Hi I have made a small example to show my problem. Here is my web-service:
package service;
import javax.jws.WebMethod;
import javax.jws.WebService;
#WebService
public class BytesService {
#WebMethod
public String redirectString(String string){
return string+" - is what you sended";
}
#WebMethod
public byte[] redirectBytes(byte[] bytes) {
System.out.println("### redirectBytes");
System.out.println("### bytes lenght:" + bytes.length);
System.out.println("### message" + new String(bytes));
return bytes;
}
#WebMethod
public byte[] genBytes() {
byte[] bytes = "Hello".getBytes();
return bytes;
}
}
I pack it in jar file and store in "axis2-1.5.1/repository/servicejars" folder.
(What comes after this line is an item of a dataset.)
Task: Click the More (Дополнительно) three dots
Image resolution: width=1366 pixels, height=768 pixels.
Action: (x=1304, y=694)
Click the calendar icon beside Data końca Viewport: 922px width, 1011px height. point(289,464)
Then I generate client Proxy using Eclipse for EE default utils. And use it in my code in the following way:
BytesService service = new BytesServiceProxy();
System.out.println("Redirect string");
System.out.println(service.redirectString("Hello"));
System.out.println("Redirect bytes");
byte[] param = { (byte)21, (byte)22, (byte)23 };
System.out.println(param.length);
param = service.redirectBytes(param);
System.out.println(param.length);
System.out.println("Gen bytes");
param = service.genBytes();
System.out.println(param.length);
And here is what my client prints:
Redirect string
Hello - is what you sended
Redirect bytes
3
0
Gen bytes
5
And on server I have:
### redirectBytes
### bytes lenght:0
### message
So byte array can normally be transfered from service, but is not accepted from the client. And it works fine with strings. Now I use Base64Encoder, but I dislike this solution.
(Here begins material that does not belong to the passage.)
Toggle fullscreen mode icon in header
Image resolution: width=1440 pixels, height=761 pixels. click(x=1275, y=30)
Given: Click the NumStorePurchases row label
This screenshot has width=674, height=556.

I suspect the problem is in serializing the byte-array into an XML SOAP message. The XML tag in the originating SOAP message is possibly zero bytes. I'd recommend using the SOAP monitor to take a peek at the message being sent to your web service.
You may dislike the idea of encoding the byte-arry in transit, however, you need to consider it binary data. For example what if someone sent you a SOAP message encoded in something other than UTF-8? You'll want to avoid the possibility of the byte-array data changing (conversion between character sets) when the SOAP message is parsed.